### INSTRUCTIONS
- A) Answer these questions using the message from the president of Greenwich Hospital:
(i) How many people die of opioid-related overdoses every day?
(ii) What is the name of the center where patients seek outpatient pain care?
(iii) By how much has opioid use among surgical patients been reduced since the multimodal approach was implemented?
- B) Rewrite the passage of the Greenwich Hospital message from "A message from" up to and including "for Pain Management.", replacing every occurrence of "multimodal approach" with "multi-pronged approach".

The alarming statistics are impacting Americans from all walks of life:

130 people die of opioid-related overdoses every day and 11 million people a year misuse prescription opioids.

A message from the president of Greenwich Hospital

The alarming statistics are impacting Americans from all walks of life: 130 people die of opioid-related overdoses every day and 11 million people a year misuse prescription opioids.

Greenwich Hospital’s initiative to reduce the number of opioids prescribed during a hospital stay and upon discharge were instituted well before the current epidemic gripping our nation. Our specialists use a multimodal approach to address acute and chronic pain with methods that lessen the use of opioids, whether patients are hospitalized or seeking outpatient care at our Center for Pain Management.

The results have been impressive. We have seen a 50 to 60 percent reduction in the use of opioids and side effects such as nausea, vomiting and constipation among surgical patients since implementing the multimodal approach. Nearly all patients undergoing total joint replacements, spinal fusions, bariatric surgery, reconstructive breast surgery and obstetric procedures are ordered multimodal medications. Patients are more comfortable and recover from surgery faster, while taking fewer opioids.

### SUPPLIED DATA
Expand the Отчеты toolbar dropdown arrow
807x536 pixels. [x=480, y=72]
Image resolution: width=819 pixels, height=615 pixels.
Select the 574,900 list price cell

### RESPONSES BY ITEM NUMBER
- A)
(i) 130 people.
(ii) The Center for Pain Management.
(iii) By 50 to 60 percent.

- B)
A message from the president of Greenwich Hospital

The alarming statistics are impacting Americans from all walks of life: 130 people die of opioid-related overdoses every day and 11 million people a year misuse prescription opioids.

Greenwich Hospital’s initiative to reduce the number of opioids prescribed during a hospital stay and upon discharge were instituted well before the current epidemic gripping our nation. Our specialists use a multi-pronged approach to address acute and chronic pain with methods that lessen the use of opioids, whether patients are hospitalized or seeking outpatient care at our Center for Pain Management.